What needs to be done: Once the line holding "You are a computer-use" is found in the entries below, restate it and each line after it word for word, with no pictures.

# # # #

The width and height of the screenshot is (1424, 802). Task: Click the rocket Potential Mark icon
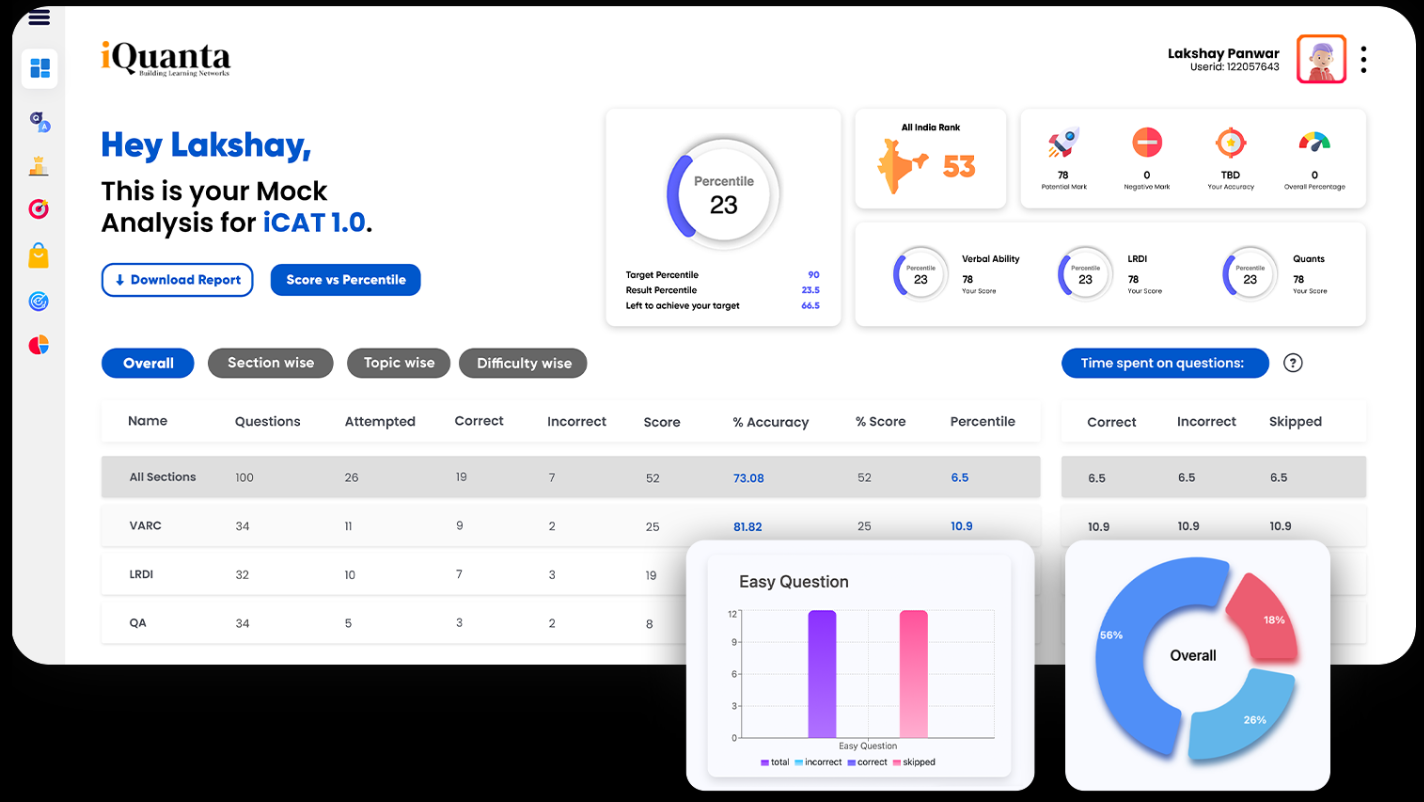pyautogui.click(x=1063, y=143)
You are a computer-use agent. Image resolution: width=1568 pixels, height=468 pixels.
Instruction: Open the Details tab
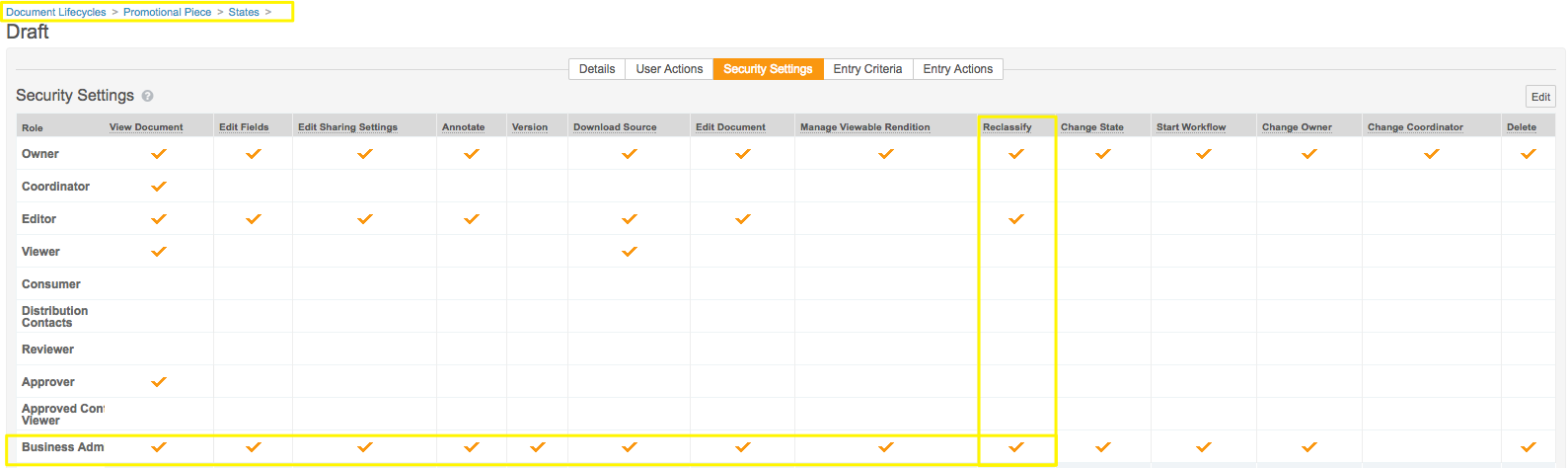tap(597, 69)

# # # #

Finished exercise:
You are a computer-use agent. Image resolution: width=1568 pixels, height=468 pixels.
Instruction: Open the Details tab
tap(597, 69)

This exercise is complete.